What needs to be done => Print the lines below from the line with "Given: Open benazzouz wafae's profile avatar" to the line with "Task: Go to previous message with up arrow" exactly, keeping both ends, and print no pictures.

Records shown =>

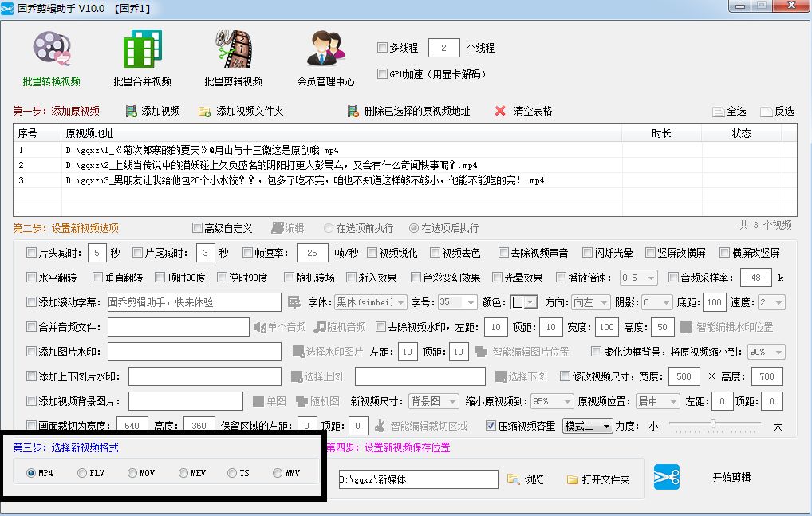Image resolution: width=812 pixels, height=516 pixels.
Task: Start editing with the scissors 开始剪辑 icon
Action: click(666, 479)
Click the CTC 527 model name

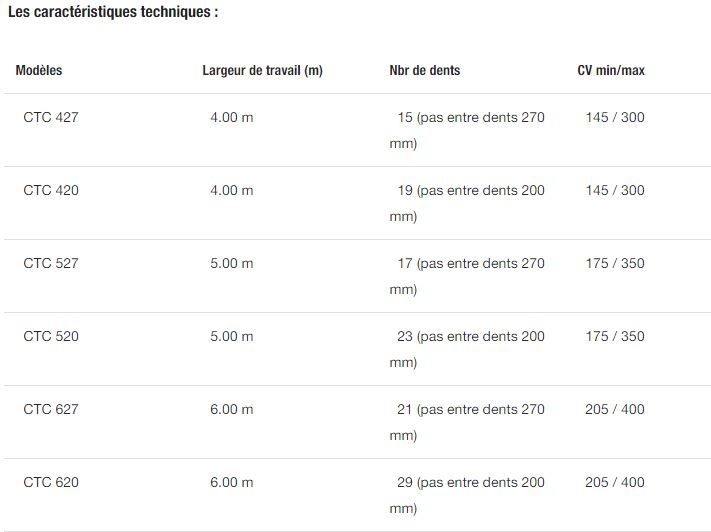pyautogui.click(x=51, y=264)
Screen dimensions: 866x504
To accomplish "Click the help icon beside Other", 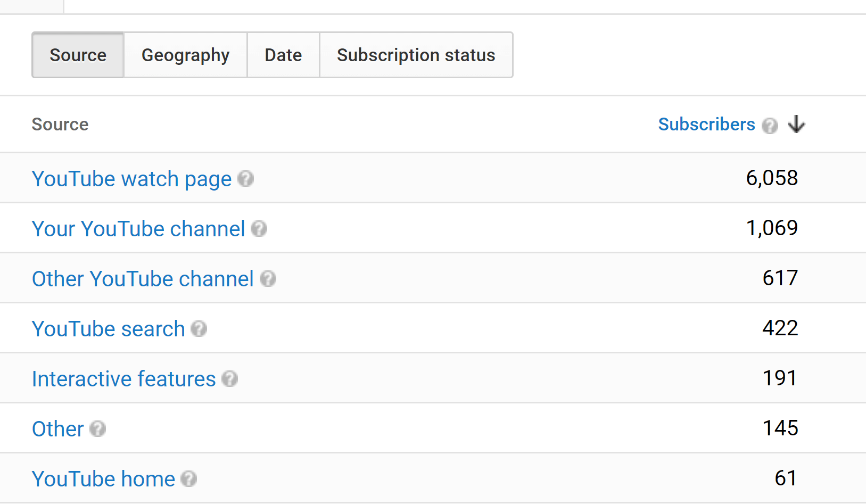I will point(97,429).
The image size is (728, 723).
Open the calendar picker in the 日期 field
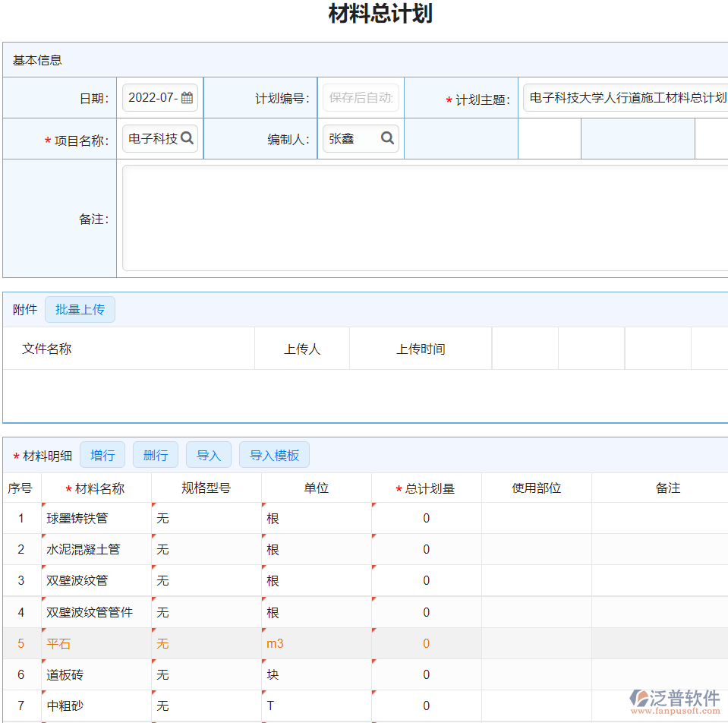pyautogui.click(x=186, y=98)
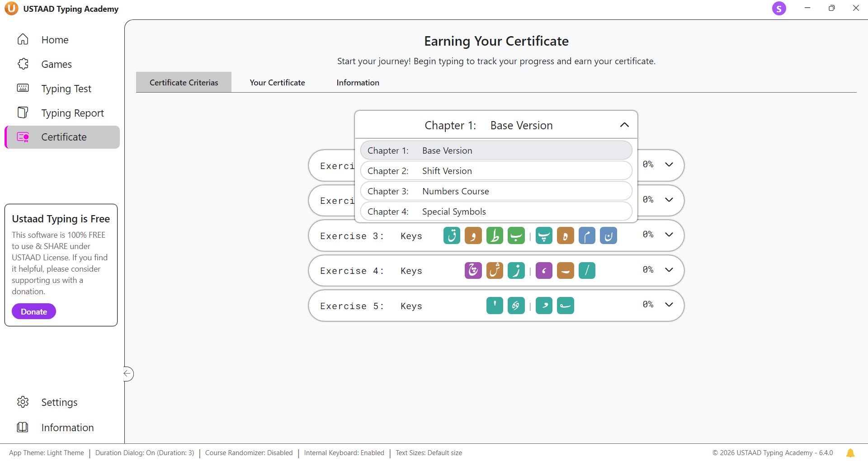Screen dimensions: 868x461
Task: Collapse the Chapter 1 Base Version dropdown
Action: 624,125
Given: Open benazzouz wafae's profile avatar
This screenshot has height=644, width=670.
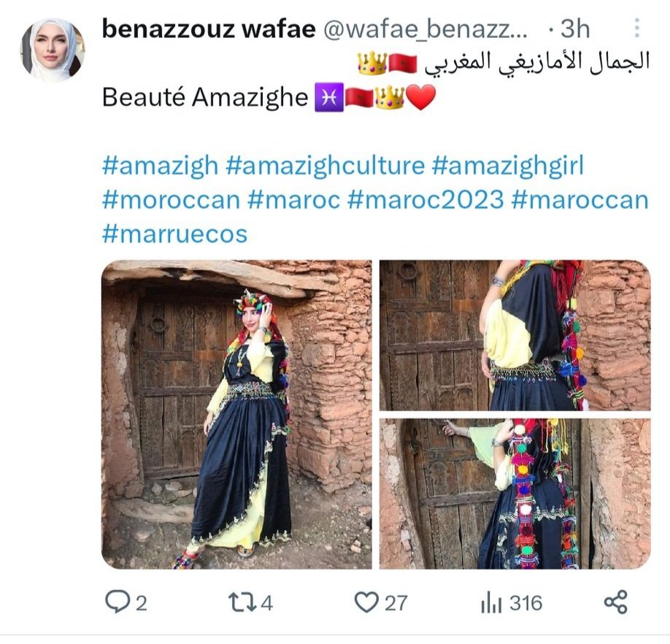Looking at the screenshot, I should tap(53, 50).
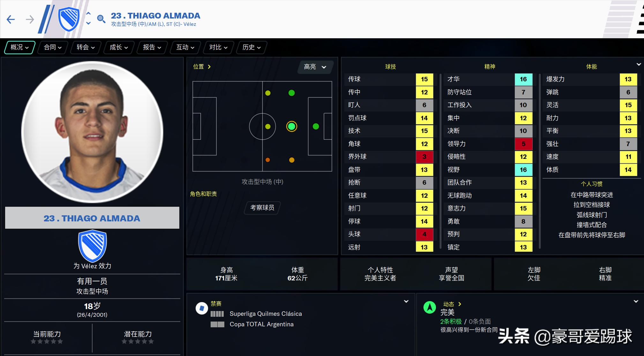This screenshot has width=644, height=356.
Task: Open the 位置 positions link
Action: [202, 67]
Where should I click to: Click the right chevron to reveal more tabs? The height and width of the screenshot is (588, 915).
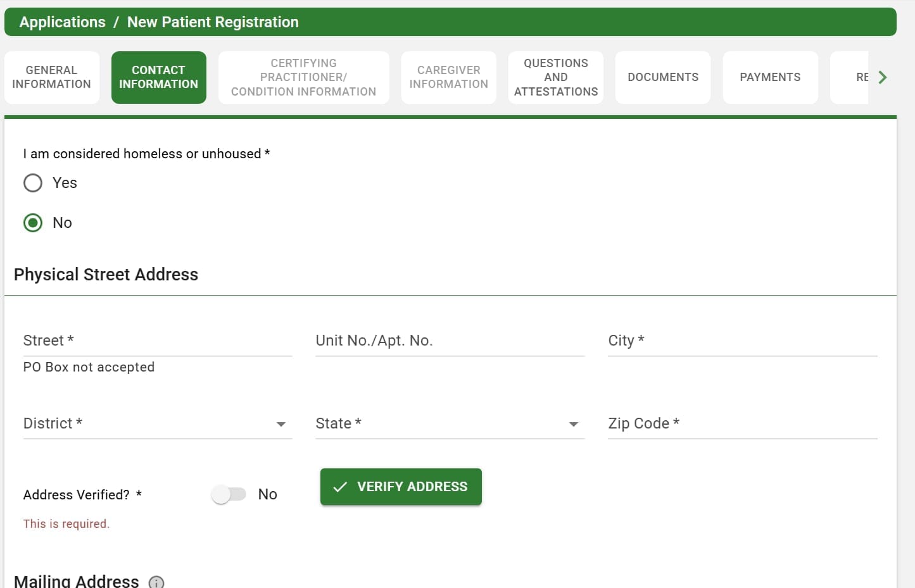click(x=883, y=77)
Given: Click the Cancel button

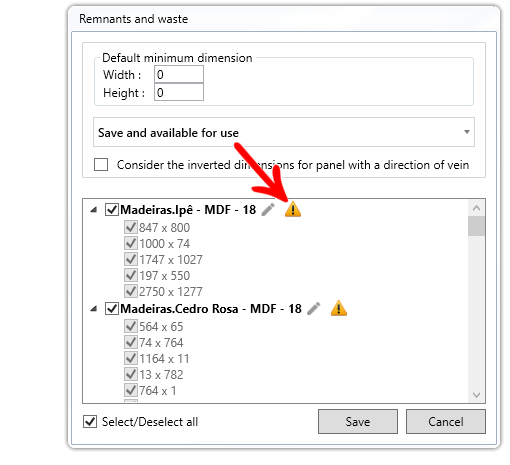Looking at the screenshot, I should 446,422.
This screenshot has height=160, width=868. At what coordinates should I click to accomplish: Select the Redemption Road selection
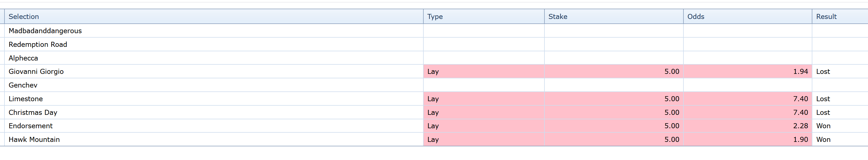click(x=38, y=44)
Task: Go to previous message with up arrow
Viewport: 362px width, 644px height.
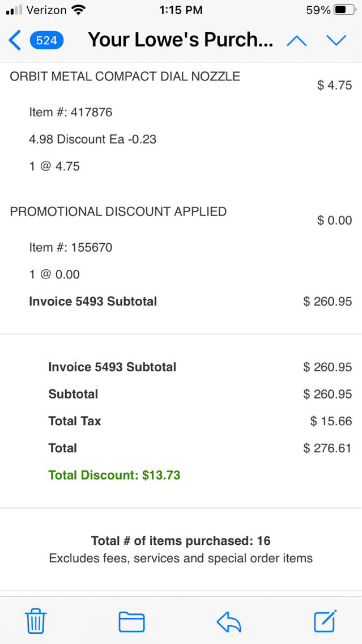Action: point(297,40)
==
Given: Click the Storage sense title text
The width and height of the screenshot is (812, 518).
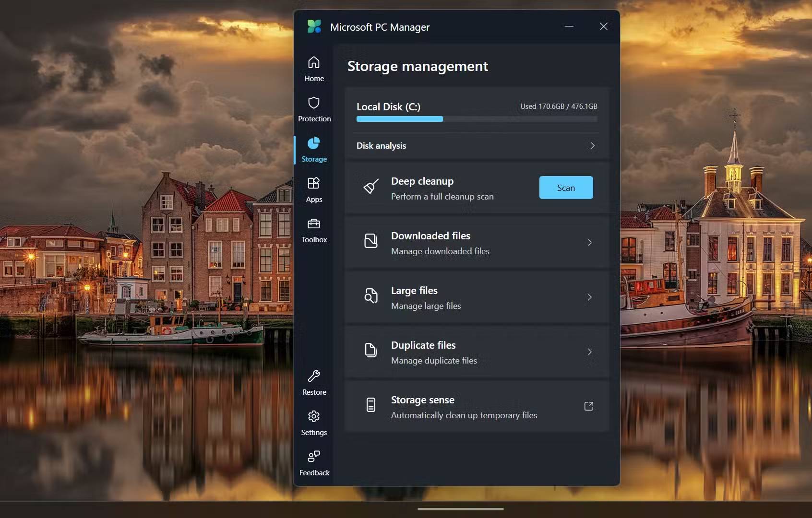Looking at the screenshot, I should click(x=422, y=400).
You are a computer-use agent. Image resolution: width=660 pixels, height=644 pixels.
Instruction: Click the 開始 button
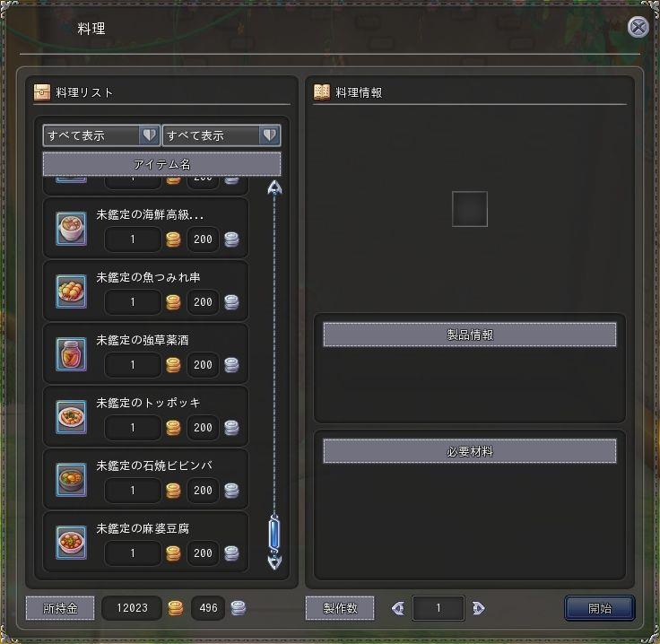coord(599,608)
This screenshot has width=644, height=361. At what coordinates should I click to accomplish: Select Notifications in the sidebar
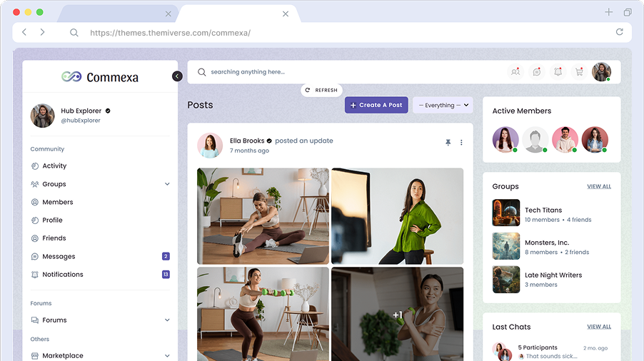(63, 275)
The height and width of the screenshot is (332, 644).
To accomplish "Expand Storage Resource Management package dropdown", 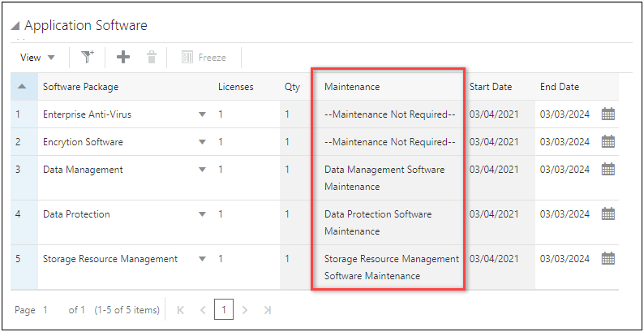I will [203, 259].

Exercise response =>
Given: Open benazzouz wafae's profile avatar
This screenshot has height=644, width=670.
Looking at the screenshot, I should tap(53, 50).
This screenshot has width=644, height=356.
Task: Open the 位置 positions link
Action: [202, 67]
Where should I click to: Click the right chevron to reveal more tabs? The height and width of the screenshot is (588, 915).
click(x=883, y=77)
Given: Click the Cancel button

Looking at the screenshot, I should 446,422.
This screenshot has height=160, width=868. At what coordinates should I click to accomplish: Select the Redemption Road selection
click(x=38, y=44)
Task: Go to previous message with up arrow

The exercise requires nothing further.